Dieser Kurs setzt sich sowohl aus theoretischer als auch aus empirisch-analytischer Sicht mit der Beziehung zwischen Recht und Moral auseinander. Wir fragen danach, wie moralische Normen und Recht sich gegenseitig formen und transformieren. Dabei beschäftigen wir uns mit der Juridifizierung von moralischen Normen (Eckert im Erscheinen) sowie mit den moralisch-affektiven Aspekten der Rechtsanwendung und -mobilisierung (Fassin 2015). Im Fokus des Kurses stehen einerseits die Mobilisierung von Recht durch soziale (Protest-) Bewegungen und anderseits die Rechtsmobilisierung durch staatliche Akteure, sowie andere Akteure in ökonomischen und politischen Machtpositionen. Anhand von konkreten Fallbeispielen setzen wir uns mit emischen Konzeptionen von Gerechtigkeit auseinander und analysieren die Beziehung zwischen Recht und Gerechtigkeit.

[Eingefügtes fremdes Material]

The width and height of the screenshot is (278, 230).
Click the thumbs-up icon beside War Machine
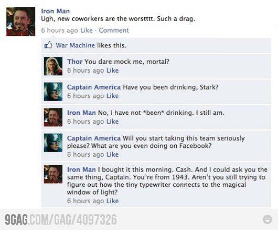point(48,45)
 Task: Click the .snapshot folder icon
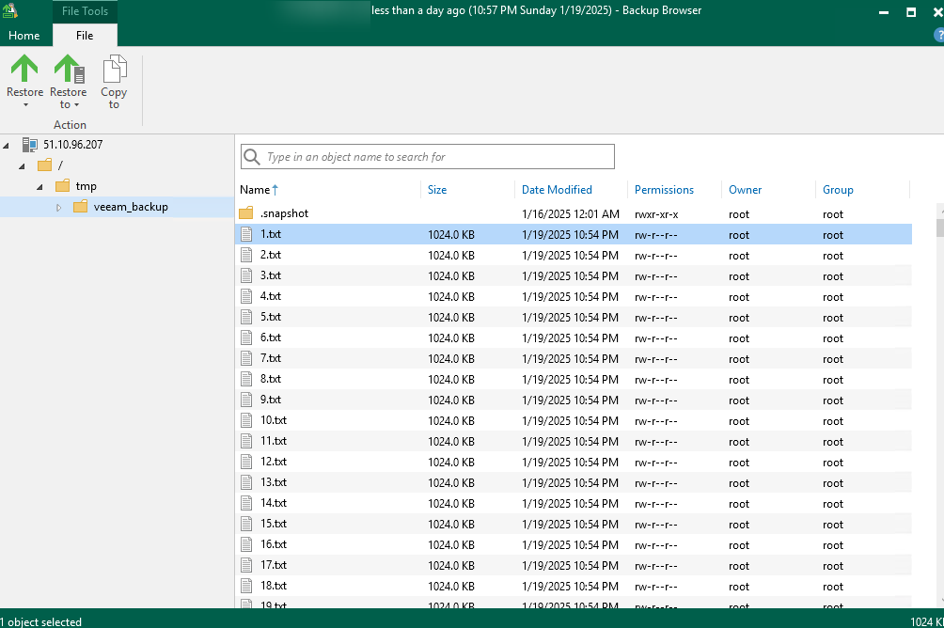tap(246, 213)
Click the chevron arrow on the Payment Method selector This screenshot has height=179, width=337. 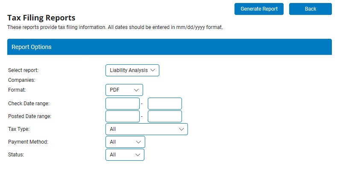(x=138, y=142)
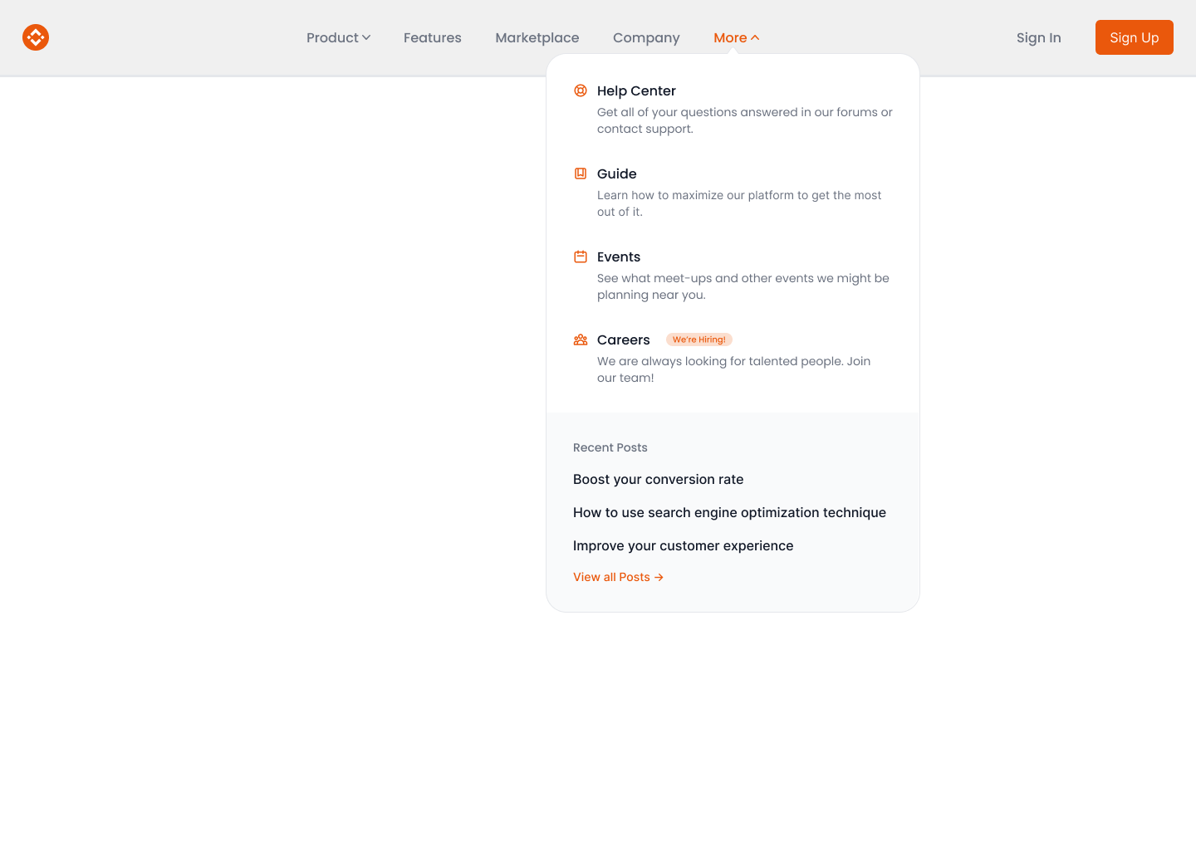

Der Kurs besteht aus vier Blöcken. Im ersten Block setzen wir uns aus theoretischer Sicht mit den vier Schlüsselbegriffen des Kurses – Moral, Recht, Gerechtigkeit und Verantwortung – und deren Verschränkungen auseinander. Im zweiten Block diskutieren wir anhand von Fallstudien zu sozialen (Protest-)Bewegungen Fragen nach der Rolle von Recht, nach der Juridifizierung von sozialen Protesten (Eckert et al. 2012, Kirsch 2018), nach der Rolle von Gerechtigkeitsvorstellungen und nach der Zuschreibung von rechtlicher und moralischer Verantwortung (Gluckman 1972, Moore 1972, Laidlaw 2010). Der dritte Block behandelt die Frage nach der Beziehung zwischen Recht und Moral anhand von Fallstudien zur ‘Anwendung’ und Mobilisierung von Recht «von oben» (Lindt im Erscheinen). Im vierten Block setzen wir uns schliesslich mit der Rolle von Sozialanthropolog*innen im Kampf um soziale Gerechtigkeit auseinander, bzw. mit unserer Rolle, wenn wir solche Kämpfe erforschen.